Independent MP Marlene Farrugia yesterday said she will be forging ahead with the no confidence motion she filed against Minister without Portfolio Konrad Mizzi.

“Konrad Mizzi is still part of Cabinet. The Prime Minister’s move is only a cosmetic one. The Cabinet still has someone who decided to open a company in Panama soon after becoming minister and this is unacceptable. We should not stop talking about this issue before action is taken, both against Dr Mizzi as well as chief of staff Keith Schembri,” the outspoken MP said when contacted yesterday.

The motion will be discussed by the Parliamentary House Business Committee on Monday.

Dr Farrugia said she hoped the debate will be held as soon as possible “for us to be able to explain why we needed this motion and why we think that the person who will be responsible for government projects should not be there”.

She questioned why Prime Minister Joseph Muscat did not grasp the opportunity to sack Dr Mizzi, adding that a project manager did not need a place in Cabinet.

“Yes, there is a possibility that Dr Mizzi is holding Dr Muscat to ransom,” she said when asked.

The Cabinet still has someone who decided to open a company in Panama soon after becoming minister

Dr Farrugia said there were “strong suspicions” as to the reasons why Dr Mizzi and Mr Schembri opened their Panama companies and that these made her lose trust in them.

“I do not want them negotiating in my name. If, for Dr Muscat, having someone in Cabinet who opened a secret company in Panama is acceptable and that his standards are so low, I do not have confidence in him [the PM] negotiating on my behalf too,” she said.

She also questioned the reasons why Dr Muscat had retained the energy portfolio.
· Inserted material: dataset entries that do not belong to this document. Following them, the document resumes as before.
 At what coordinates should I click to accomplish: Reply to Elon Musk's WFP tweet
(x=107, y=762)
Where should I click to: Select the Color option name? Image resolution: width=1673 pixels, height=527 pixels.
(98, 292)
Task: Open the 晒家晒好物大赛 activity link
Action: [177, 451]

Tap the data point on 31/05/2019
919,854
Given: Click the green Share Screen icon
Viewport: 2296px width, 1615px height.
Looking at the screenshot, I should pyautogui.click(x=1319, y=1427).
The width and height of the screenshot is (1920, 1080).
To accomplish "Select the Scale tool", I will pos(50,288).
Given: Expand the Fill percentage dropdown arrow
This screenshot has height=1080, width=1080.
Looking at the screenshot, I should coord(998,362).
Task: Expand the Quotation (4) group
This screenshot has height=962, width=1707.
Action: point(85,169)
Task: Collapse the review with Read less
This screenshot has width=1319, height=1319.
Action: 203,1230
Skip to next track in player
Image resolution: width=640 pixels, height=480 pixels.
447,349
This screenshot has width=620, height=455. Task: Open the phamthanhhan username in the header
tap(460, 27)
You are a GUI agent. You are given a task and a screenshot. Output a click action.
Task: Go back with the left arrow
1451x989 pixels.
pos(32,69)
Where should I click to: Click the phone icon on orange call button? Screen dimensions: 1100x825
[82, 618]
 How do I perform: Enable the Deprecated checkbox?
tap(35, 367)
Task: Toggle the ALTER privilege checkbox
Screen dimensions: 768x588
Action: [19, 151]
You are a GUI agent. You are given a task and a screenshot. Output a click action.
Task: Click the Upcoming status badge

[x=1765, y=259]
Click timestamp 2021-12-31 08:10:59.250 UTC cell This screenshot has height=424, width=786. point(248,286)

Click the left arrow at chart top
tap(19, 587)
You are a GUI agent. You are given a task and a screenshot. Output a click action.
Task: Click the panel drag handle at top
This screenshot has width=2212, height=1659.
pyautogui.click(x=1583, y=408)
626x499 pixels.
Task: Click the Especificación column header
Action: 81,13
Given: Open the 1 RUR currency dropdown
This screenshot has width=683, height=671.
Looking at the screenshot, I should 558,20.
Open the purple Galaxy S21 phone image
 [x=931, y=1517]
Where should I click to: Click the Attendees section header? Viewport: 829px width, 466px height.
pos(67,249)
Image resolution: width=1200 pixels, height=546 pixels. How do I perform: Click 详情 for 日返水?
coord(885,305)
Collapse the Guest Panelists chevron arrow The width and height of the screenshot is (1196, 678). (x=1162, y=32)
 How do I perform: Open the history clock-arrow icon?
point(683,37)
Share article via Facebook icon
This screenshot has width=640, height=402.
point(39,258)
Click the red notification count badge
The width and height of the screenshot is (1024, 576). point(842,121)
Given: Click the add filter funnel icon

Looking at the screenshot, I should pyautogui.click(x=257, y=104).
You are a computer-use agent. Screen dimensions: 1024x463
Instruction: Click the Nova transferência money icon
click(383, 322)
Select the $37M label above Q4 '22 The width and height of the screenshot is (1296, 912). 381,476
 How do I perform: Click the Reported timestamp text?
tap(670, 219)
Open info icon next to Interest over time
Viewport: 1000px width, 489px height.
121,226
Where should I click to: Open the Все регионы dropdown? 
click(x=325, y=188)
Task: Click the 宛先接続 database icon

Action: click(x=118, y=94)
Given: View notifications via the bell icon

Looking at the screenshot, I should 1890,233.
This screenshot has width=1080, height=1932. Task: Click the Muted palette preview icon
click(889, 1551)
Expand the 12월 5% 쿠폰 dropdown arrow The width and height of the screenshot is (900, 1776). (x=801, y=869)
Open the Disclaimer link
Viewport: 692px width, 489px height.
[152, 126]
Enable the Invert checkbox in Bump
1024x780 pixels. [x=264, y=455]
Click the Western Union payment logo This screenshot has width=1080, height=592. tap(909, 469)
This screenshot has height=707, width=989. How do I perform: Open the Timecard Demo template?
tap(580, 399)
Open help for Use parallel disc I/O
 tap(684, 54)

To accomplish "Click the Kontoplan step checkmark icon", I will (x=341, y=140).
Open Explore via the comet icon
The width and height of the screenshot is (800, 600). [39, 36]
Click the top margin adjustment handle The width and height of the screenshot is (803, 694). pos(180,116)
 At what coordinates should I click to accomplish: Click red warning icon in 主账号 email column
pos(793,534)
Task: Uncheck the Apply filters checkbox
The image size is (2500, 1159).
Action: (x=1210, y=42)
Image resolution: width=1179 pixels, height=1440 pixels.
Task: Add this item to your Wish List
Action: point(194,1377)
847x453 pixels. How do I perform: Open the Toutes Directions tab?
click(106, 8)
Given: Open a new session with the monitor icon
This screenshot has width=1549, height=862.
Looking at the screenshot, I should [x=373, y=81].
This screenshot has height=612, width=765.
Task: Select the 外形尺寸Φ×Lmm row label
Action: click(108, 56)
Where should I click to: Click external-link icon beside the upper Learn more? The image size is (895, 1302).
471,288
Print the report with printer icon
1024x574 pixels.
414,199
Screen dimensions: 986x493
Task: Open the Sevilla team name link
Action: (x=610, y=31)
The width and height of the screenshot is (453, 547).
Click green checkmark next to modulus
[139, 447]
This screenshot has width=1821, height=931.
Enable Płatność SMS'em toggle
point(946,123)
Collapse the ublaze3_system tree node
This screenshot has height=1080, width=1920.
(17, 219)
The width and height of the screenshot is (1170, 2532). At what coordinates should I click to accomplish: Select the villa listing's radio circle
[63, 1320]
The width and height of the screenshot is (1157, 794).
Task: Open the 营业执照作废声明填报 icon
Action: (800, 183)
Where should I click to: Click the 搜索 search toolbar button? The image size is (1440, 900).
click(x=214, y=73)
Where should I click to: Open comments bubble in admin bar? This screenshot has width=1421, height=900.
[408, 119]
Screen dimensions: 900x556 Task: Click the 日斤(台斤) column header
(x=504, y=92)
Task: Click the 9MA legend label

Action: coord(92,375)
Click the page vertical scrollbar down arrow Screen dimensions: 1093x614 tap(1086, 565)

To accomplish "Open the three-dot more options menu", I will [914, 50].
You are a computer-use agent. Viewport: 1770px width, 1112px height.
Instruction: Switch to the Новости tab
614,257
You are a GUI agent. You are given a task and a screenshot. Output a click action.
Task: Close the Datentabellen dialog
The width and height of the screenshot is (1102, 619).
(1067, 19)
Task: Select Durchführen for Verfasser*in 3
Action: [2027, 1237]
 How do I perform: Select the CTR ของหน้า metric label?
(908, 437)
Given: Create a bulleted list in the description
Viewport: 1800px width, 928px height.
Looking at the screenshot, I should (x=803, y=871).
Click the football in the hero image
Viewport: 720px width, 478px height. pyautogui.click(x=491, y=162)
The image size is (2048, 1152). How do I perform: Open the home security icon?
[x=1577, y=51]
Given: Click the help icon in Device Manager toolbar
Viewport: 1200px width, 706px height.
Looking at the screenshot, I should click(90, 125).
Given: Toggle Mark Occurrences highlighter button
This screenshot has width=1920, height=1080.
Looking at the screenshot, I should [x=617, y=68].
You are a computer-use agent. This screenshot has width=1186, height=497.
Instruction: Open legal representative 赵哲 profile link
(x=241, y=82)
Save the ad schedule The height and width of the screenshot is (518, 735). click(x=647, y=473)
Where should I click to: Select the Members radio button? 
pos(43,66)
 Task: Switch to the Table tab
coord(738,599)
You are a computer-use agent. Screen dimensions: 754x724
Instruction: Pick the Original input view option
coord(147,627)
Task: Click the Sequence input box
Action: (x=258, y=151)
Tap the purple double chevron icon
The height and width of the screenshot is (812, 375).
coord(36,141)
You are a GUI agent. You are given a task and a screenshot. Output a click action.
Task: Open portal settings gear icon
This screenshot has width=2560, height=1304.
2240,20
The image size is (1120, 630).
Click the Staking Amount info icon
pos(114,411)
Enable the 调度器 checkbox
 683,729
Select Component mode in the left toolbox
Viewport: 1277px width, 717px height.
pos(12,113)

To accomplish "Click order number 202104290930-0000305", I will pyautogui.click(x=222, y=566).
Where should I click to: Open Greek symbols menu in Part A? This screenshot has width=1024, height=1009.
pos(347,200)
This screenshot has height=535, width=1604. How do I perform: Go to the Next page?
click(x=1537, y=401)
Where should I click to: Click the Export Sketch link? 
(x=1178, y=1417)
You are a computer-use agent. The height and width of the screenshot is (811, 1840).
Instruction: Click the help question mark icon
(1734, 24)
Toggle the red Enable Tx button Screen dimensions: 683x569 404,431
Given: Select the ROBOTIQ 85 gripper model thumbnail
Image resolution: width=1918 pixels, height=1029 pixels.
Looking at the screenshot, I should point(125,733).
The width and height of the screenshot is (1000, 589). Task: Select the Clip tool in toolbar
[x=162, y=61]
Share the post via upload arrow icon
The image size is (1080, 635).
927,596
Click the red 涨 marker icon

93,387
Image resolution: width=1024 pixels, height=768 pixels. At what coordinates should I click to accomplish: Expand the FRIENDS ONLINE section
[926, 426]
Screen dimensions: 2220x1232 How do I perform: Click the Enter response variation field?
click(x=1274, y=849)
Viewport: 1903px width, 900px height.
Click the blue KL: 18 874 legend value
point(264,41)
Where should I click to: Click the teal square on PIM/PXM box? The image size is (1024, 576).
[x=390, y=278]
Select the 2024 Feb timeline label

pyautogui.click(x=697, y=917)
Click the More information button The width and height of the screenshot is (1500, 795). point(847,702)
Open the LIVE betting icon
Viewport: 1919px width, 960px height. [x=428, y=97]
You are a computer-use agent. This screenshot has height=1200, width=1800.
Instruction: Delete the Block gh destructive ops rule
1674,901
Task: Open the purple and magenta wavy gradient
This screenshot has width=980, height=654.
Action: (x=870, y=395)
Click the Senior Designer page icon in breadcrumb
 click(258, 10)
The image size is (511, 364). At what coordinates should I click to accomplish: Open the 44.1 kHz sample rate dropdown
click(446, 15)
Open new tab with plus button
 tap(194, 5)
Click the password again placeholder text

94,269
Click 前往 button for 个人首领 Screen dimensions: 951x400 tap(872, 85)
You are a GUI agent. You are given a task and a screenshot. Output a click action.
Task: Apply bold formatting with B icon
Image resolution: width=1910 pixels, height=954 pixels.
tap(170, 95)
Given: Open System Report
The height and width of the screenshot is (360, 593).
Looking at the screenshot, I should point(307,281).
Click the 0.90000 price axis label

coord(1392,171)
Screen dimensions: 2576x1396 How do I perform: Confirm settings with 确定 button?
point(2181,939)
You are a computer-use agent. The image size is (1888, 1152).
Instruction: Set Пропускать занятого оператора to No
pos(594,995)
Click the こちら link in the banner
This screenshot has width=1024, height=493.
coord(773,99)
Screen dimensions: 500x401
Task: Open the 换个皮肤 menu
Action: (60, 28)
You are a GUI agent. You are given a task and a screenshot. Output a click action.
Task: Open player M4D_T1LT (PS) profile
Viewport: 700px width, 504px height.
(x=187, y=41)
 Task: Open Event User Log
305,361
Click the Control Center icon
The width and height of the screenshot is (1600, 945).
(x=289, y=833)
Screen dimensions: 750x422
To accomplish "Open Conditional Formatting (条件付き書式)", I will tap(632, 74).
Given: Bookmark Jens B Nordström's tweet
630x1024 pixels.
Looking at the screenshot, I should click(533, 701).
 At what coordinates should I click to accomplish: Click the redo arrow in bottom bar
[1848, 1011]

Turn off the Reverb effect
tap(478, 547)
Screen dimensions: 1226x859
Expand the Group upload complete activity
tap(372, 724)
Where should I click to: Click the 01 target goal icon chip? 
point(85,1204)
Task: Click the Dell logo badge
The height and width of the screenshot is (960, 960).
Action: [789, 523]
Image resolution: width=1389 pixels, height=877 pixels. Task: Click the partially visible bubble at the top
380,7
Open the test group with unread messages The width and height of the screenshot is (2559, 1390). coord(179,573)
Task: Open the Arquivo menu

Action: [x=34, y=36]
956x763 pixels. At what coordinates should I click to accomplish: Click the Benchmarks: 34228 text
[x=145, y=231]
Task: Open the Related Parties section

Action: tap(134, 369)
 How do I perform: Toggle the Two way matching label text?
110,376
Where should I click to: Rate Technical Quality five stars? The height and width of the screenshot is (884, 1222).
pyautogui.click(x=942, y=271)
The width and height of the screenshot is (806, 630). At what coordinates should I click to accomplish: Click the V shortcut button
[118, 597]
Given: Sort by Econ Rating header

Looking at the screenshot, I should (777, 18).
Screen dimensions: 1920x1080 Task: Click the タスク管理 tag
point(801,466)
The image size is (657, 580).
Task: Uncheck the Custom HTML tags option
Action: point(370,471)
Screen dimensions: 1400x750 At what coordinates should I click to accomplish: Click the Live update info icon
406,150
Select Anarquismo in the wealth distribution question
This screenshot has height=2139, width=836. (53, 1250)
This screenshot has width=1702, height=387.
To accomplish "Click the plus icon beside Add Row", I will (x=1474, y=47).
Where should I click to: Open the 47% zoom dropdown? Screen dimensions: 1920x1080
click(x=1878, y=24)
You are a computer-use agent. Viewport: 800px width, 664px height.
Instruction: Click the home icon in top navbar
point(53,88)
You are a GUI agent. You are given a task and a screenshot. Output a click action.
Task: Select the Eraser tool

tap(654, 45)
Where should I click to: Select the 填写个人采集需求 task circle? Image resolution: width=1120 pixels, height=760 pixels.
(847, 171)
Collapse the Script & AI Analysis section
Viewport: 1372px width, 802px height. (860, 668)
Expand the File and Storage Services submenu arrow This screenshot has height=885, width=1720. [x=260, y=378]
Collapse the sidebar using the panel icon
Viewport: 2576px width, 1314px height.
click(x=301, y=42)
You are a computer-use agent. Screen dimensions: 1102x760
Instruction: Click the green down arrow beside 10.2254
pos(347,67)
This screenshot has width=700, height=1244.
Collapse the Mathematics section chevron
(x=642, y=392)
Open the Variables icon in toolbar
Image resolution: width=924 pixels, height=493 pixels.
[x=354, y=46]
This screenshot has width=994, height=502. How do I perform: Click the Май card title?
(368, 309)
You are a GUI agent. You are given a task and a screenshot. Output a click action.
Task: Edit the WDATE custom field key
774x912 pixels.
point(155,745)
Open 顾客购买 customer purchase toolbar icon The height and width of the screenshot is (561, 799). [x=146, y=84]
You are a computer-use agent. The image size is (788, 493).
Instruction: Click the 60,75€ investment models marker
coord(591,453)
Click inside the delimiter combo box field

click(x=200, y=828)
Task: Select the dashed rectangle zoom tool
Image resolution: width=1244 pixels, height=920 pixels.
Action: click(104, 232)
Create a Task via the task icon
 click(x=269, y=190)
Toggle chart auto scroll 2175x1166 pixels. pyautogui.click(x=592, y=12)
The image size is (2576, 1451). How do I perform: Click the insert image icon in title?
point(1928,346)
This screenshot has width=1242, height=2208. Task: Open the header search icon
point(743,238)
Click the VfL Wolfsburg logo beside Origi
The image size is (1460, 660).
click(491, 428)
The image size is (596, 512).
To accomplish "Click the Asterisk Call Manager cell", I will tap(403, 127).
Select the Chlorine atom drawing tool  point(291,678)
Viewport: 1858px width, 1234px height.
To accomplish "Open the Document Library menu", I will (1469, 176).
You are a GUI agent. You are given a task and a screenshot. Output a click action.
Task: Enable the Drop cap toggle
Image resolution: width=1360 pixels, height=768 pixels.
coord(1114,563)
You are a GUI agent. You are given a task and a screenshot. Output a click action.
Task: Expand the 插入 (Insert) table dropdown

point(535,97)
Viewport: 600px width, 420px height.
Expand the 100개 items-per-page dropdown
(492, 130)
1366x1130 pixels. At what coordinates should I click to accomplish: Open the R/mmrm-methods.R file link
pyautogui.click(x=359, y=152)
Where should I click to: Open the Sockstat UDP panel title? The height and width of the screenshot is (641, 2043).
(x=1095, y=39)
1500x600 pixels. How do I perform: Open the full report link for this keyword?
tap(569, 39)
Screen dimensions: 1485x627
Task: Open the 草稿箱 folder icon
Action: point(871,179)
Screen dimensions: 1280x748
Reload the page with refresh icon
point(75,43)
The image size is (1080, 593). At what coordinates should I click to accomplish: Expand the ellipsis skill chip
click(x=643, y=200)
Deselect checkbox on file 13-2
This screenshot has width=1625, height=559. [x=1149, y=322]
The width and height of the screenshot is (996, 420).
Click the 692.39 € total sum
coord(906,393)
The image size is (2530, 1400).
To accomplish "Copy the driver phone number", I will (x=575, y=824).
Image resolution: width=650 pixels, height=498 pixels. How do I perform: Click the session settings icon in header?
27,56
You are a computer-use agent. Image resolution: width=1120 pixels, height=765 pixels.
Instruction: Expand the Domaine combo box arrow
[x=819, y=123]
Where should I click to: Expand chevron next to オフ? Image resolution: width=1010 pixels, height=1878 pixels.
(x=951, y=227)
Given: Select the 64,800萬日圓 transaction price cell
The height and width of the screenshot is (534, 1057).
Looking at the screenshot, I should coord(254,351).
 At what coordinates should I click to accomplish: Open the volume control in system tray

“Why did he retain a grasp on the energy sector? Why did he retain Dr Mizzi and tasked him with spearheading projects on which we have no details and no documents? It seems that they are protecting some turf. Dr Muscat could have easily sacked him from Cabinet. But what is holding him back? There must be something,” she said.

She added that Dr Muscat had committed a “big strategic mistake” by making himself directly responsible for the energy sector because he will have to shoulder responsibility for anything that goes wrong.

“Strategically this is a very bad move which is not typical of Dr Muscat. His decision could be interpreted as political suicide. This is a big flaw in his decision making but I also understand that he had no other option,” she said.